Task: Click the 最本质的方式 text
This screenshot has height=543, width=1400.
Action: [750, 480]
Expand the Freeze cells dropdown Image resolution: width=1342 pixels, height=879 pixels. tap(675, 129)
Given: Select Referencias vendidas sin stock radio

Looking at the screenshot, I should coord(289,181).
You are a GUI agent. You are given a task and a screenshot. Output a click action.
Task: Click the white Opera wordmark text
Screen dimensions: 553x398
---
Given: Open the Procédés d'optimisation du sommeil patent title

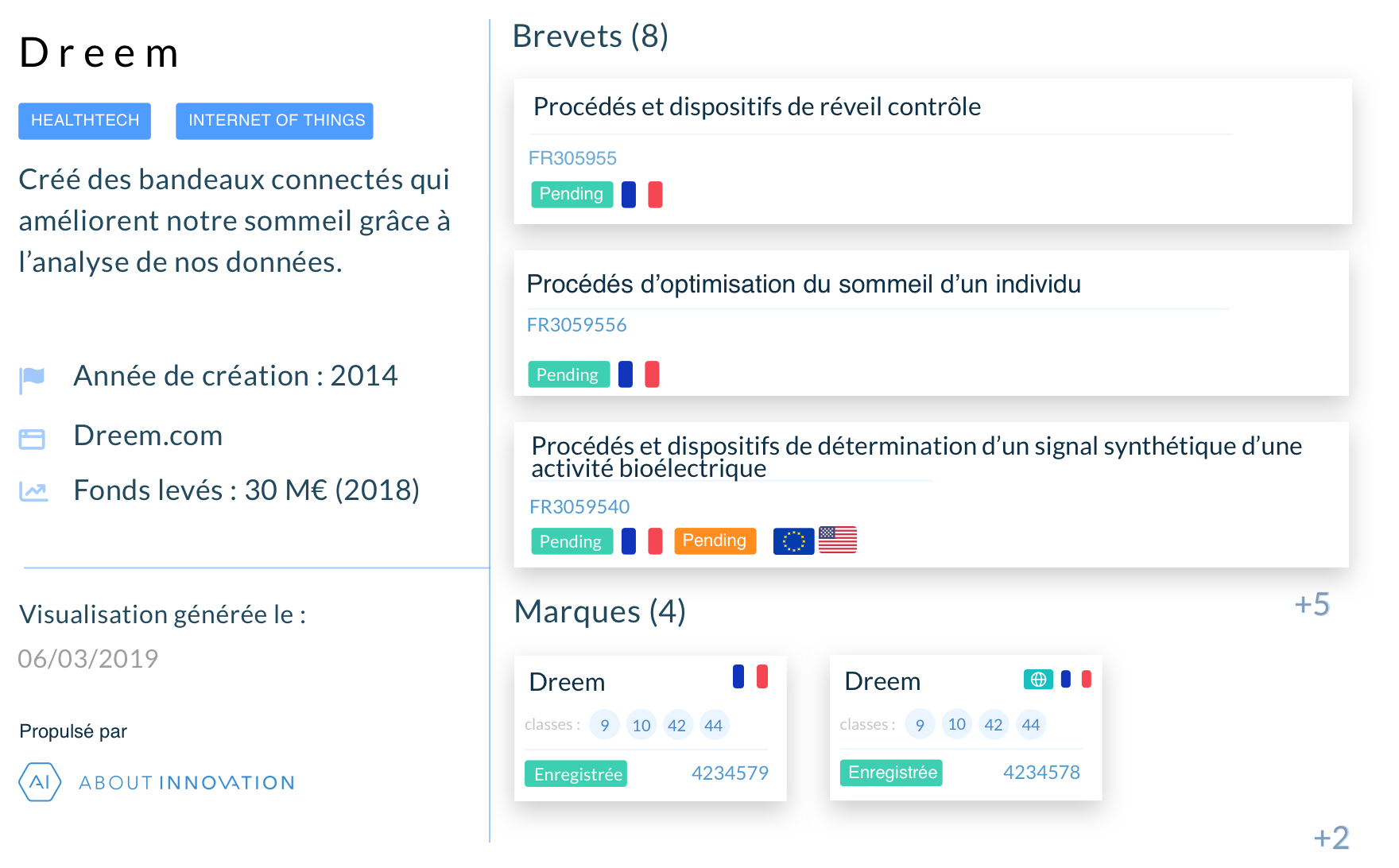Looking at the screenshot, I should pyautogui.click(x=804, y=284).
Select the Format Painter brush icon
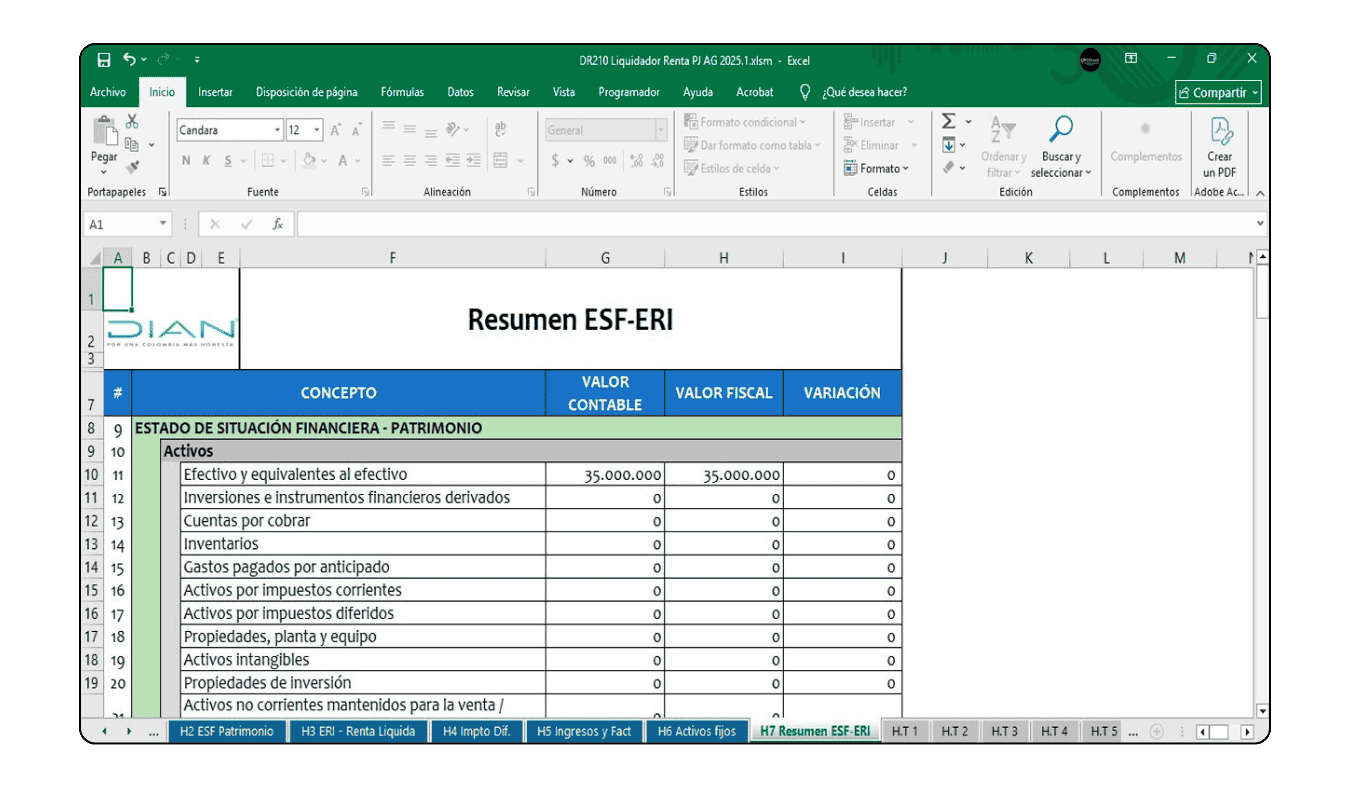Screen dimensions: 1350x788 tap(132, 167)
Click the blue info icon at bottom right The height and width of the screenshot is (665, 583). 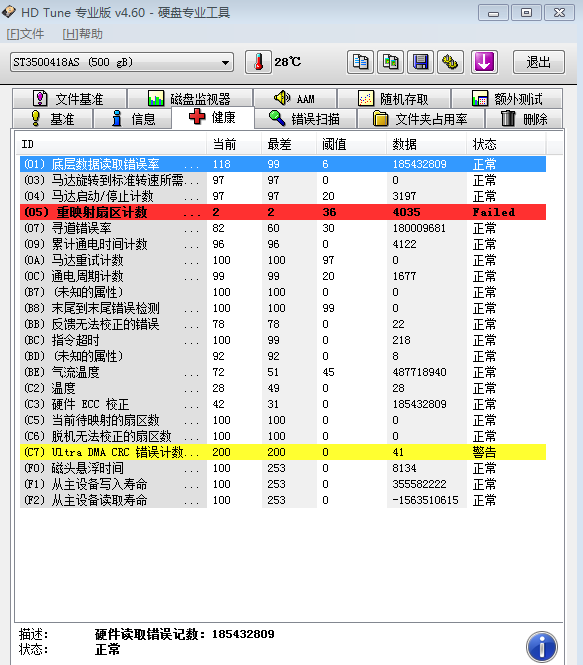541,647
--
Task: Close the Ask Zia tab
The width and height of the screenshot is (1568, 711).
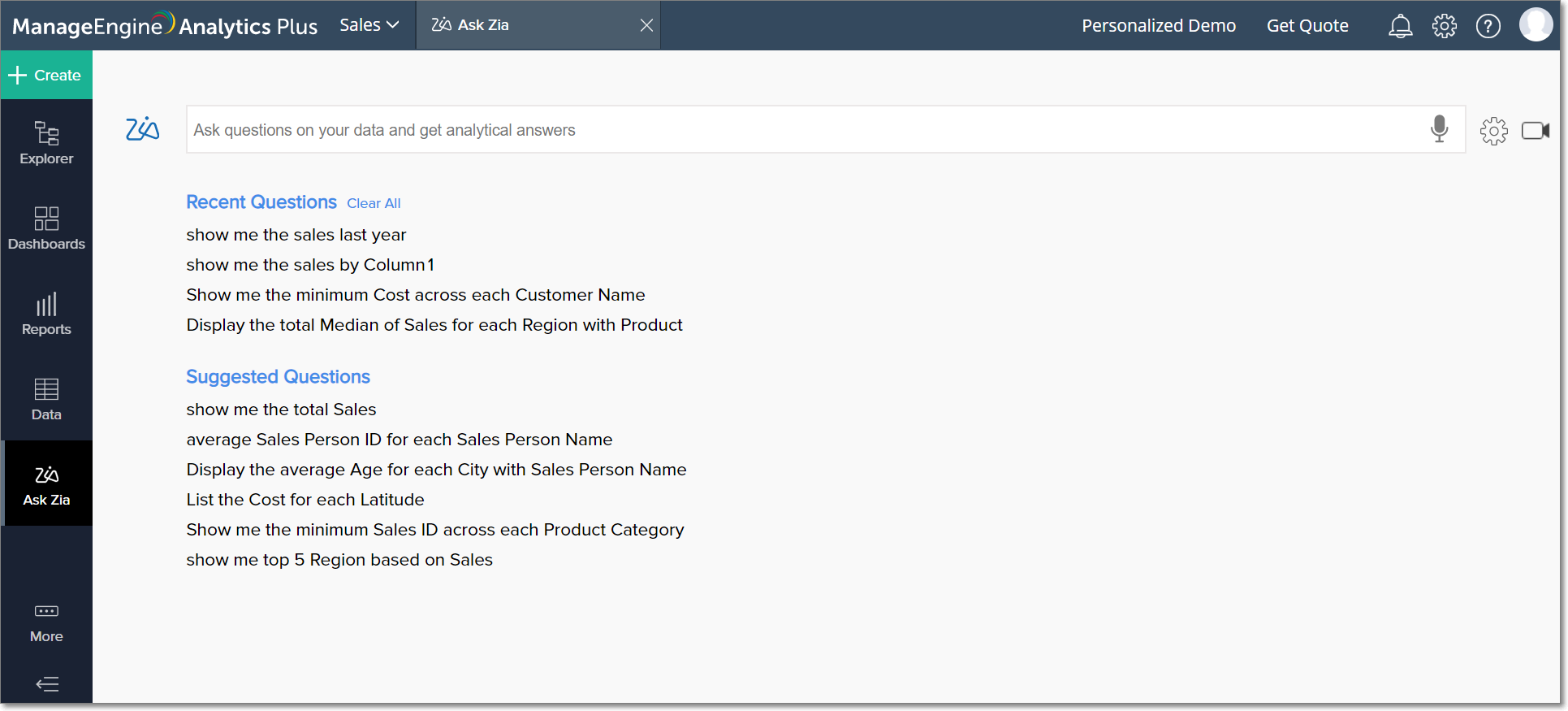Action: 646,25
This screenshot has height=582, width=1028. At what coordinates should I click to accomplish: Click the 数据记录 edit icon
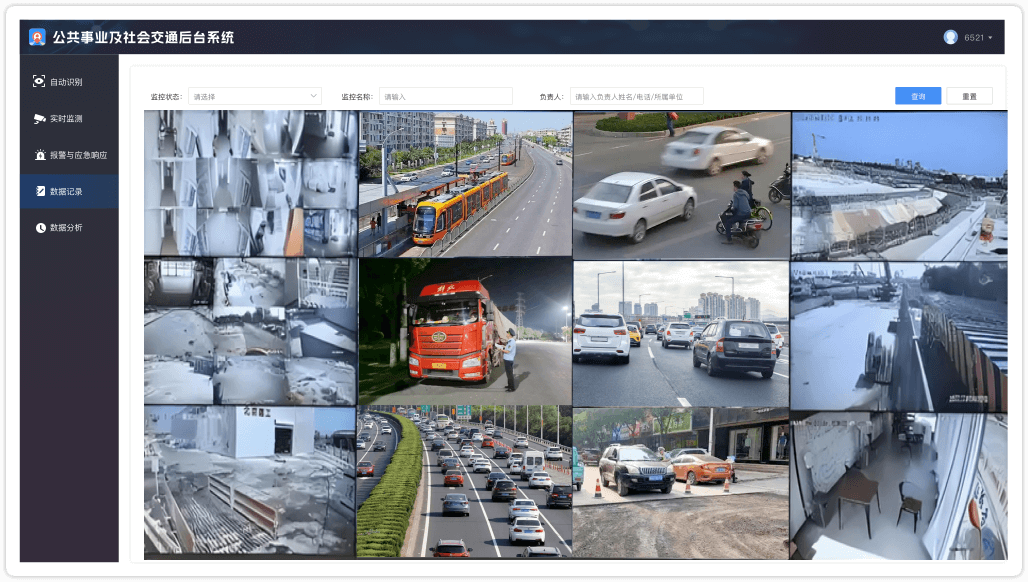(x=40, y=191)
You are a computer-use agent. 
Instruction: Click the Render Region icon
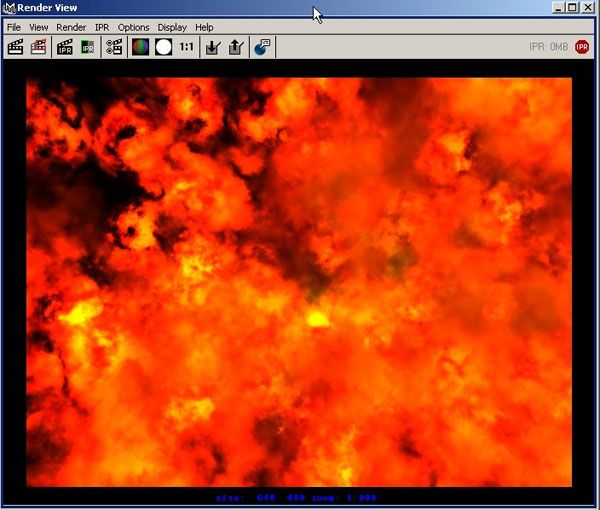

TRY IT: Beginning at the line above that contains "Task: Click the 最本质的方式 text", return each line exactly through the line that contains "Screen dimensions: 553x398", and no others.

WRITTEN REPLY:
Task: Click the 最本质的方式 text
This screenshot has height=543, width=1400.
Action: [750, 480]
Expand the Freeze cells dropdown Image resolution: width=1342 pixels, height=879 pixels. tap(675, 129)
Given: Select Referencias vendidas sin stock radio

Looking at the screenshot, I should coord(289,181).
You are a GUI agent. You are given a task and a screenshot. Output a click action.
Task: Click the white Opera wordmark text
Screen dimensions: 553x398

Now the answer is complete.